That got me thinking about caching in general, and the contrast between caching techniques used in OSes and DBs. There are some similarities between the two, e.g. demand-based paging, the use of shared memory, the Windows kernel's modified page writer thread which is sort of analogous to an APW, etc. But there are obvious differences too. Modern OS memory managers use a lot of optimizations like pre-fetching. When an OS or an application starts, there are lots of files (drivers, libraries, executables, etc.) that are always needed from disk, and often in the same order, so their layout on disk can be optimized and they can be pre-fetched into memory so that by the time they are first accessed by the code it's a cache hit. DB read I/O is in some ways a lot less predictable, e.g. due to following different application code paths caused by code changes, data changes, user behaviour, or other factors the DB can't reliably predict or model.

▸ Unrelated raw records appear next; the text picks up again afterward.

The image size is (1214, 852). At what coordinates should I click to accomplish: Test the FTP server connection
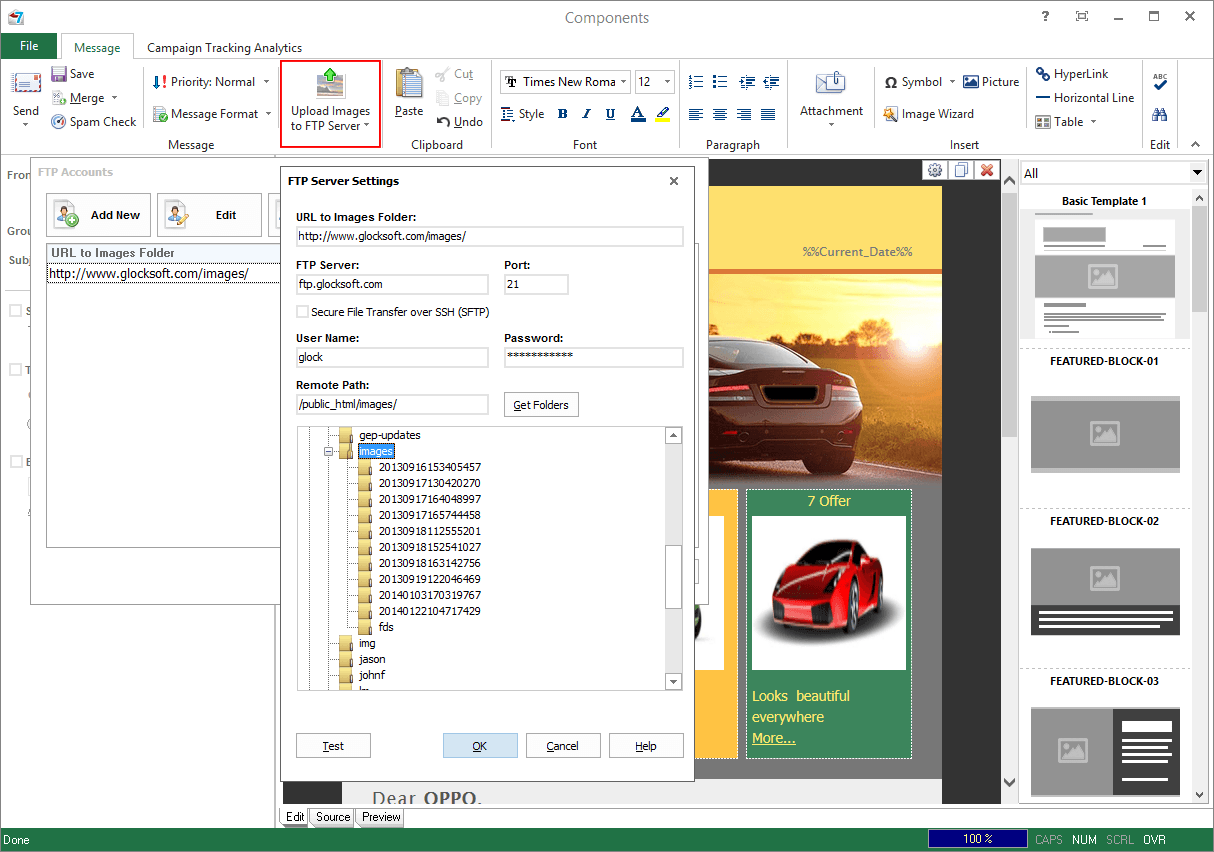tap(333, 745)
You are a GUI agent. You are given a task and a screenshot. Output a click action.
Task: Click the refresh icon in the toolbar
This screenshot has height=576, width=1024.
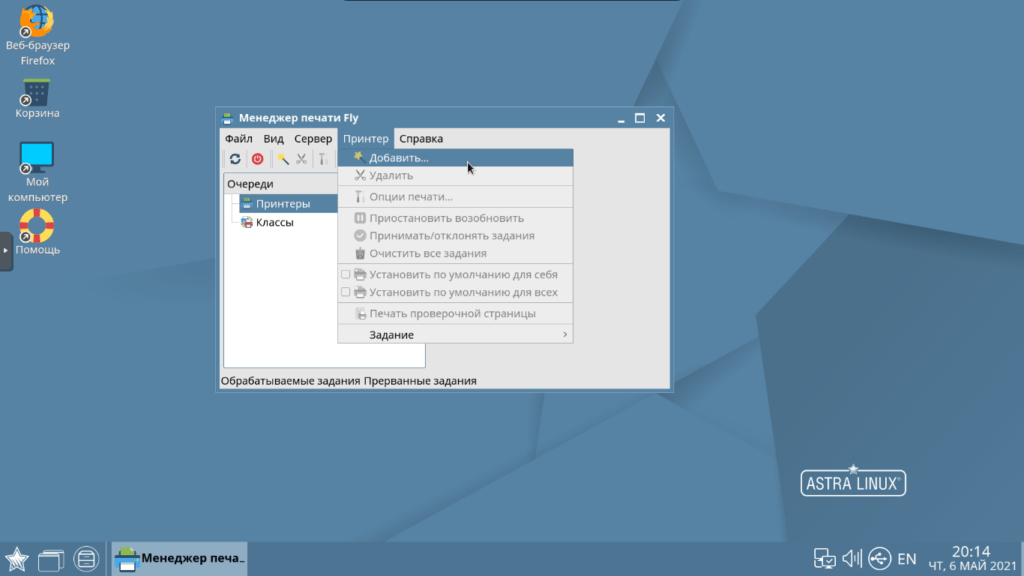point(235,159)
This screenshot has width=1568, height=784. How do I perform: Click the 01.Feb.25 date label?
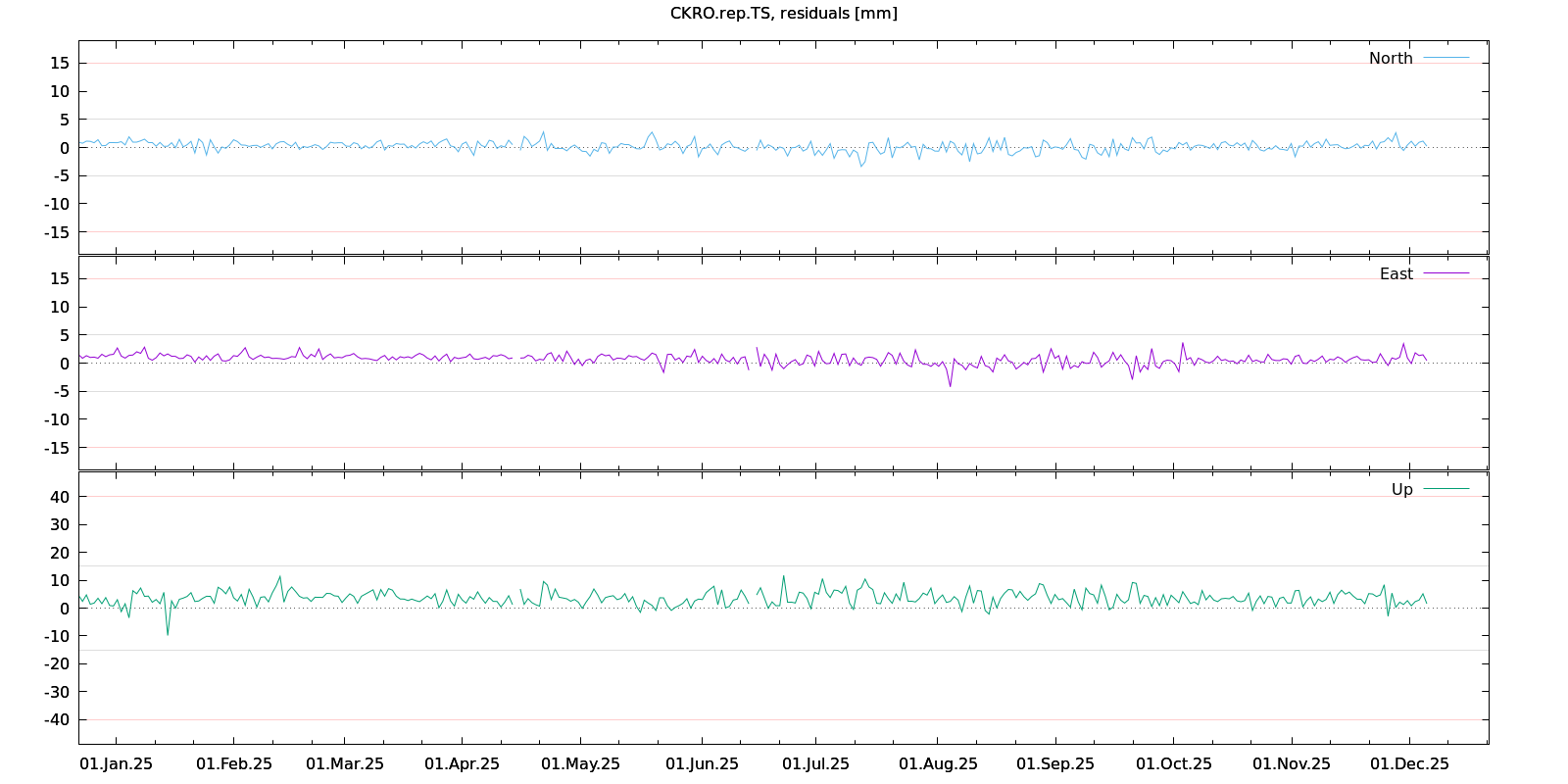click(x=233, y=763)
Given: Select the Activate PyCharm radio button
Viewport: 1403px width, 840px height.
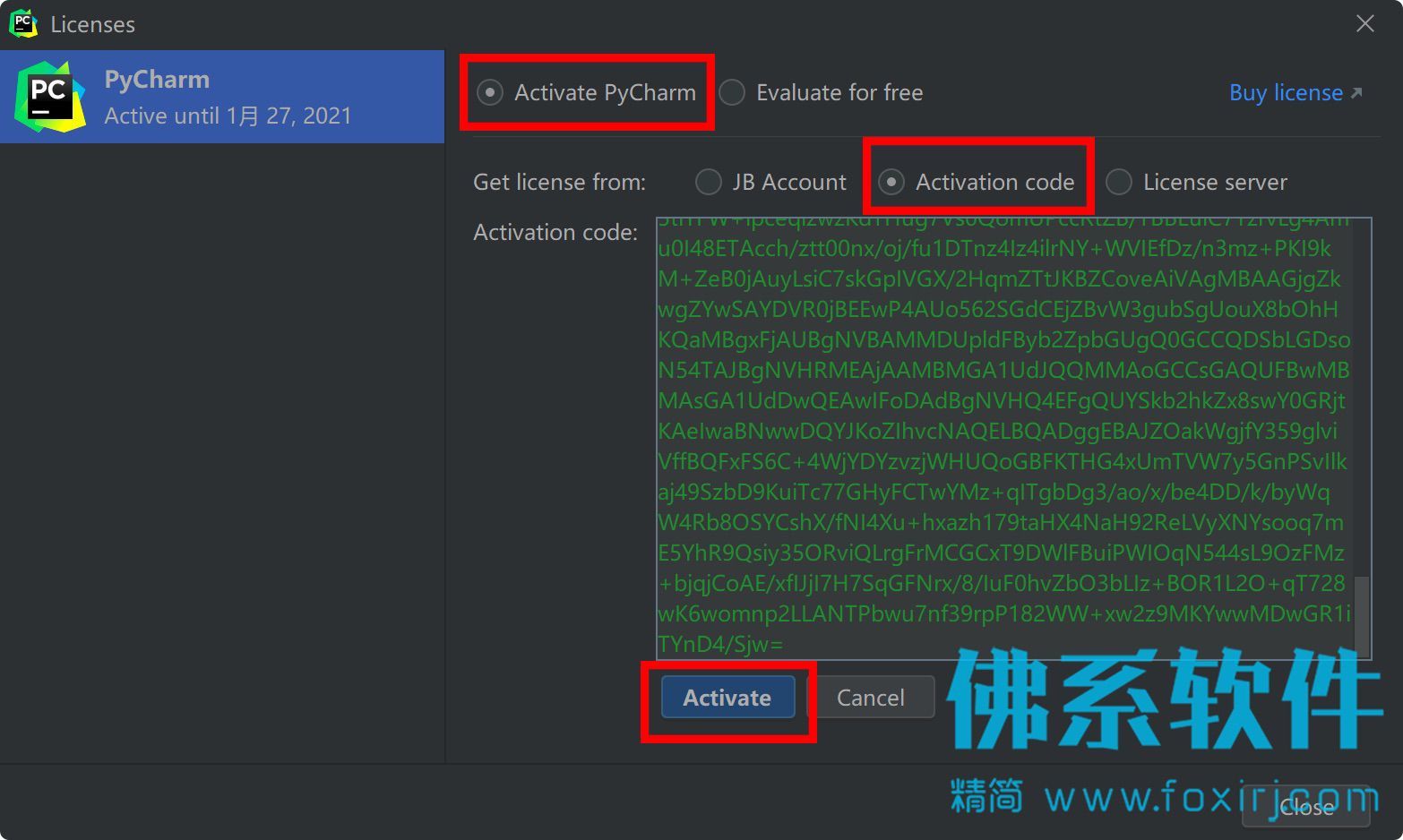Looking at the screenshot, I should (x=490, y=92).
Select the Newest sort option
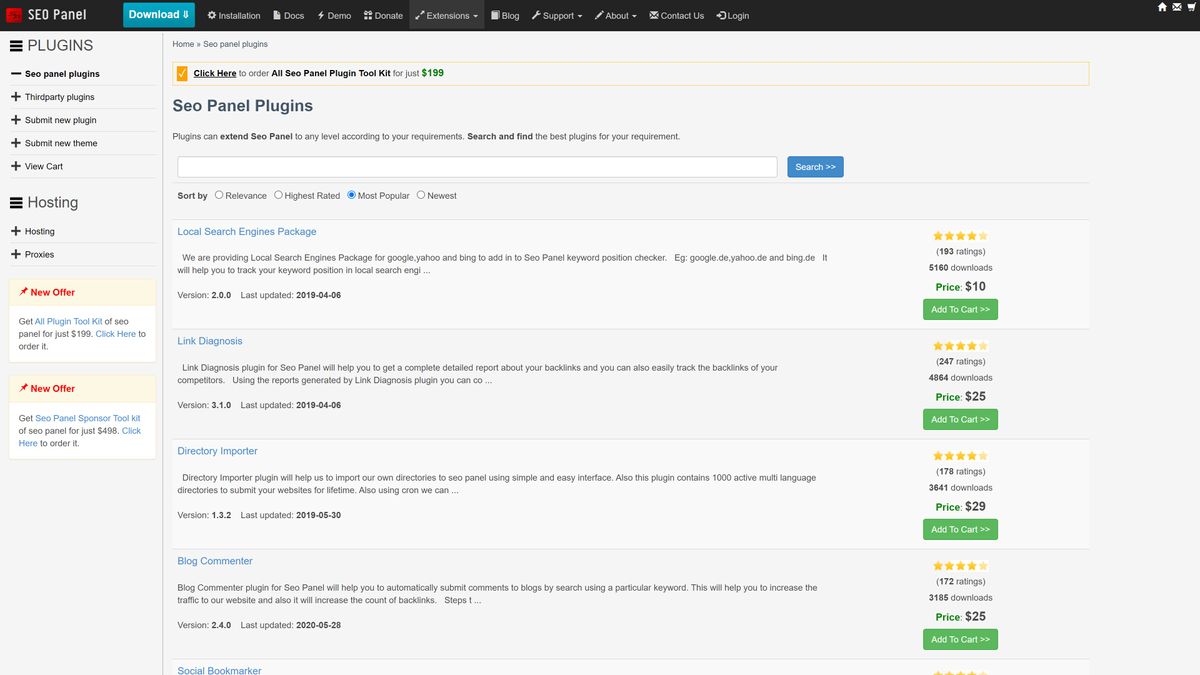 [421, 195]
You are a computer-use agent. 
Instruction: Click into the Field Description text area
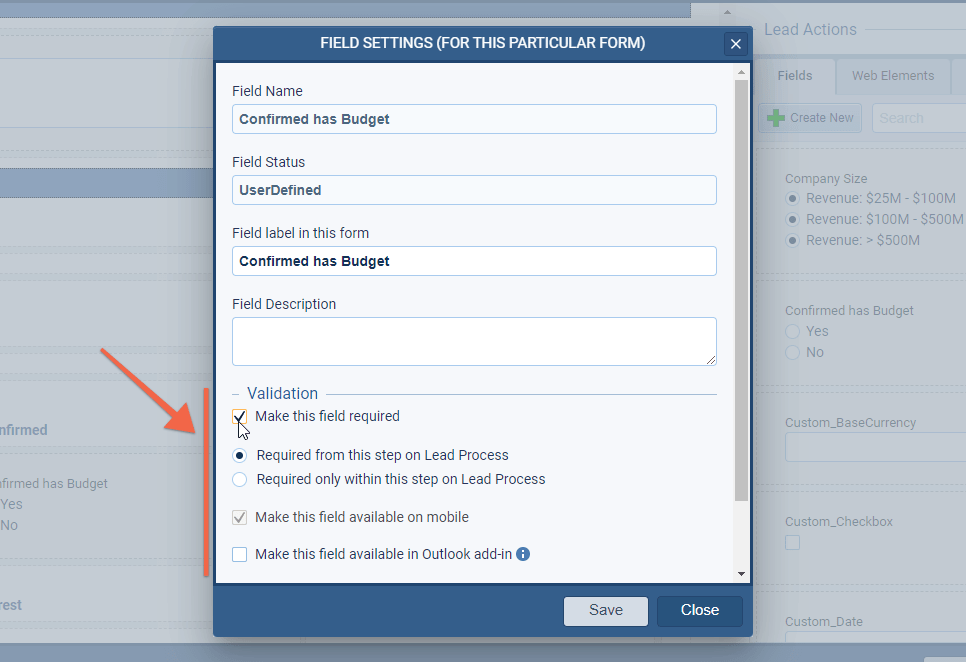point(474,341)
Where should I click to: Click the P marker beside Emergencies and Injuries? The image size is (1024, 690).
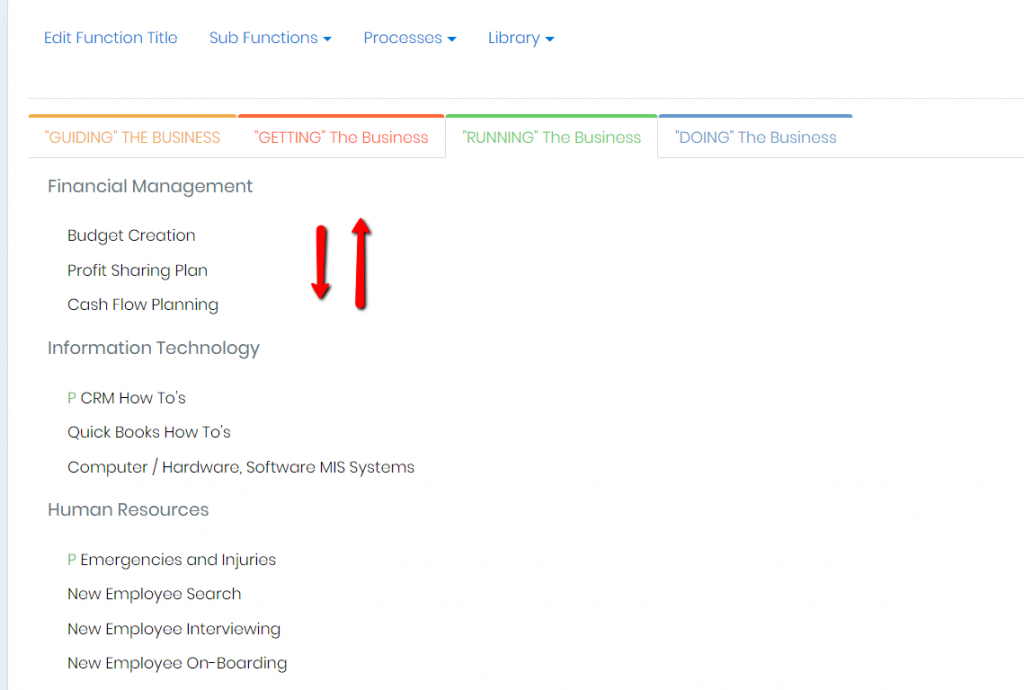click(71, 559)
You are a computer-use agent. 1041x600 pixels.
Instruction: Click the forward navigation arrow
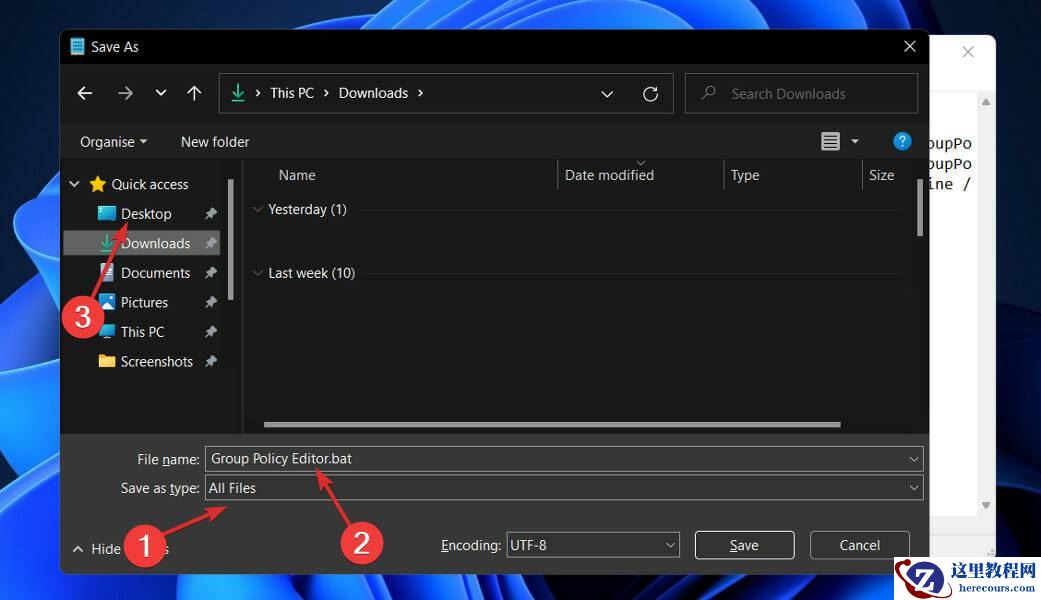pyautogui.click(x=125, y=93)
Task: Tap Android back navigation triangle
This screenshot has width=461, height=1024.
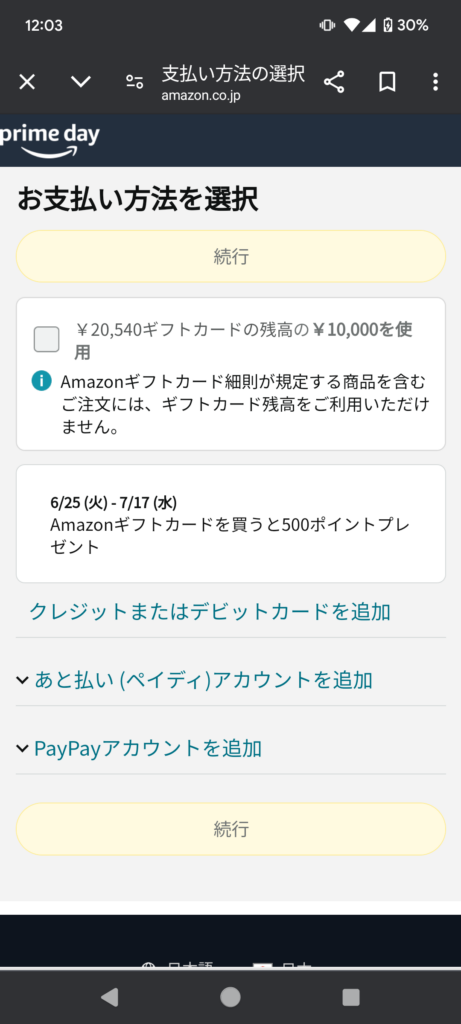Action: click(x=110, y=997)
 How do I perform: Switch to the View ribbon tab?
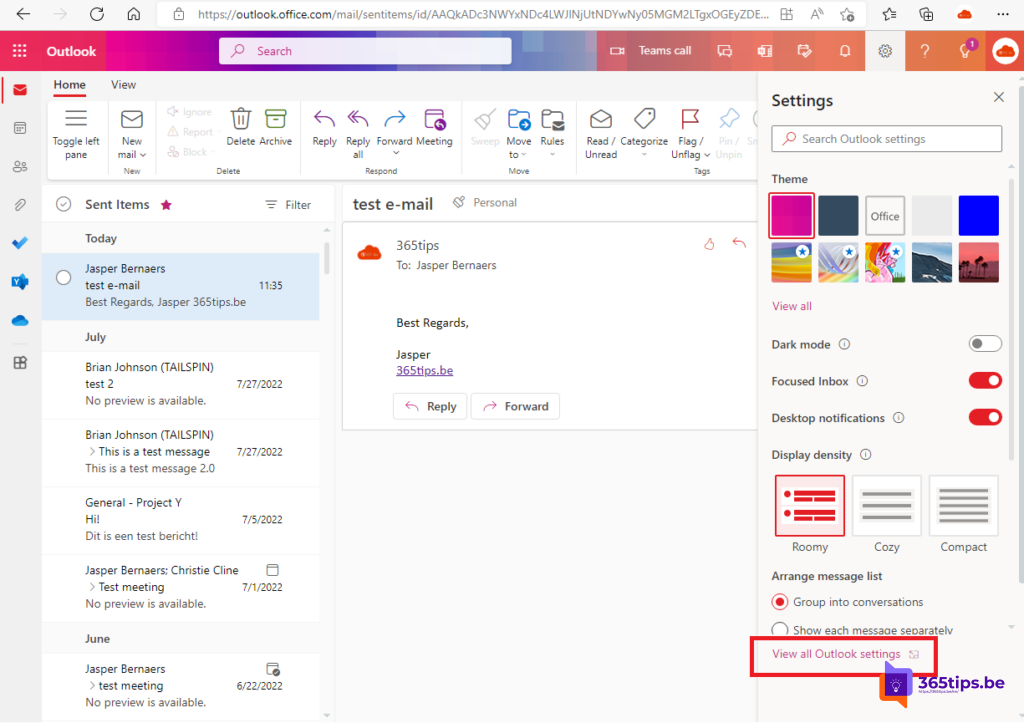(x=123, y=85)
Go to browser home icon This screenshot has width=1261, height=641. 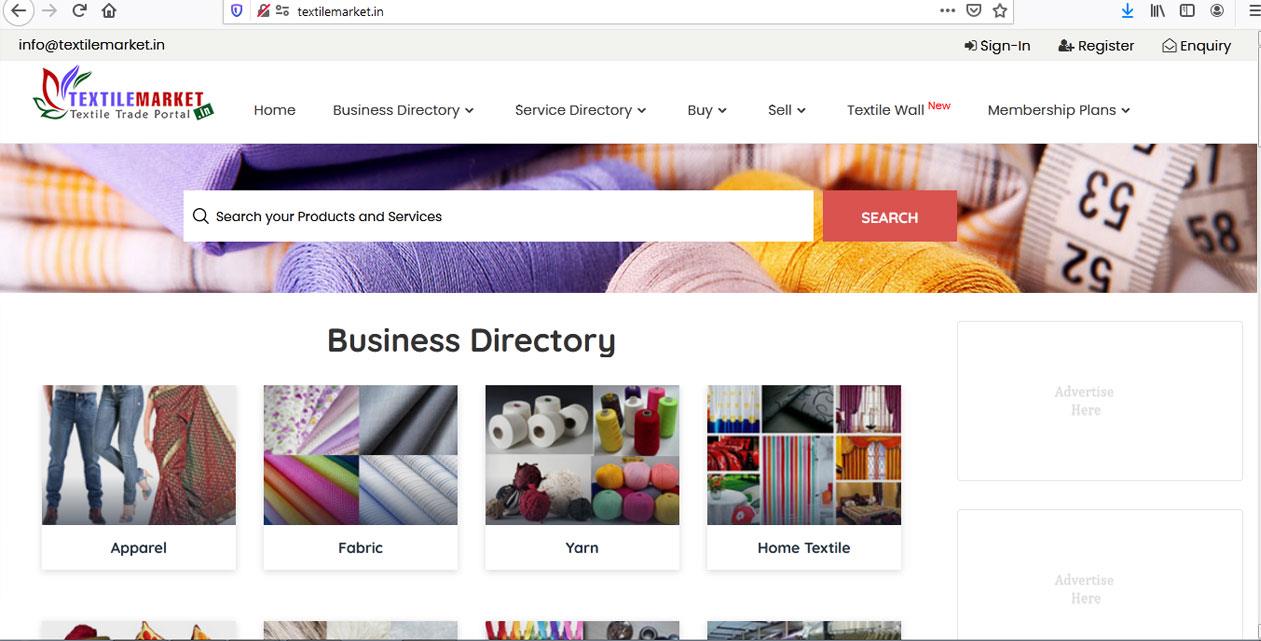pos(109,11)
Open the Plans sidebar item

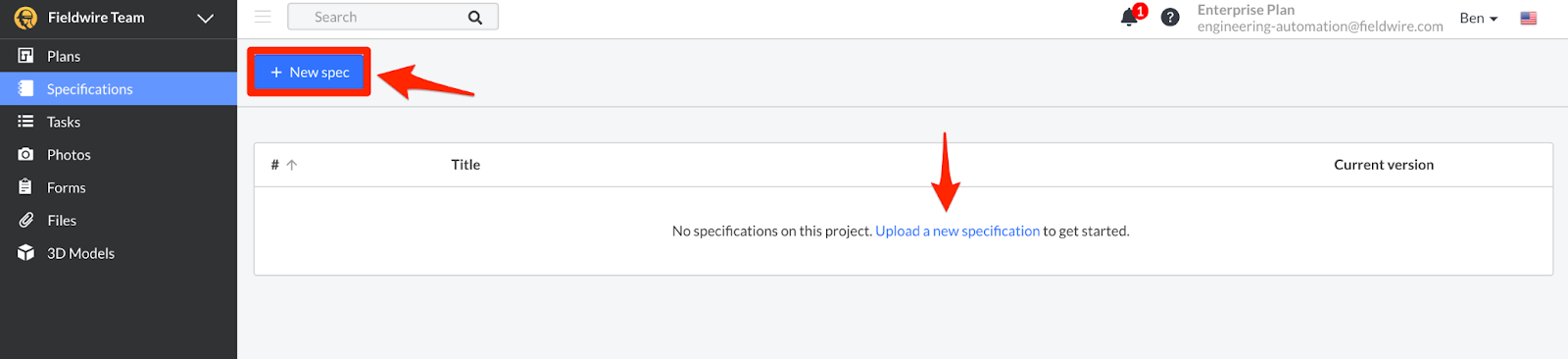coord(119,56)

All the server knows with certainty is what the client wants right now; pre-fetching (i.e. speculative reading) is hard to do well. If the client is in the fifth iteration of a FOR EACH customer block, he might want to read the sixth customer record next (and very soon), but he also might hit a RETURN, QUIT, PUBLISH, RUN, LEAVE, etc., and not want to read that sixth customer until an hour from now, or maybe never. And if the server did speculatively page in the next IX block in the bracket chosen for the query or the RM block containing the next rowid after the current one and the client never requested it then (a) that would have been an expensive wasted physical I/O to get it into the buffer pool, (b) it would result in a big increase in memory pressure, paging out valuable cache contents (as the other servers would be behaving the same way) and (c) it would take -B number of other unique buffer accesses until this probably-useless block and others like it were flushed out of the buffer pool.

Now imagine that a server processing a particular query for a given client can selectively tune its read behaviour, not unlike the self-tuning an APW does. If a client reads two records quickly in a FOR EACH or QUERY, it may or may not request the third and subsequent records equally quickly; the probability is relatively low, especially if it's an interactive client. By contrast, if it is a batch client that has barrelled through 999 records in a query, there is a much higher probability that it will equally quickly request the 1000th, 1001st, etc. So if the server can see this behaviour and start to pre-fetch potentially useful blocks, say reading the next IX block and the next RM block or two that are referenced by the rowids in that IX block, then maybe by the time the client requests those records they will already be in the buffer pool and it won't have to wait synchronously on those physical I/Os. If the server kept guessing correctly that a block would be requested, and it was (within some time frame), it could increment a "confidence score" about the usefulness of pre-fetching for that query, and maybe become more aggressive with it over time. And if it guessed wrong (as it must, as all queries eventually end), it could decrement or zero out the score and revert to demand-based paging for that client. I suppose the database would need a way of distinguishing speculatively-read blocks from demand-paged blocks in the buffer pool, and a way of determining the interval between a speculative block read and a data read from that block to score the block read as having been valuable. Obviously these comments about servers also apply to self-service clients acting as their own server.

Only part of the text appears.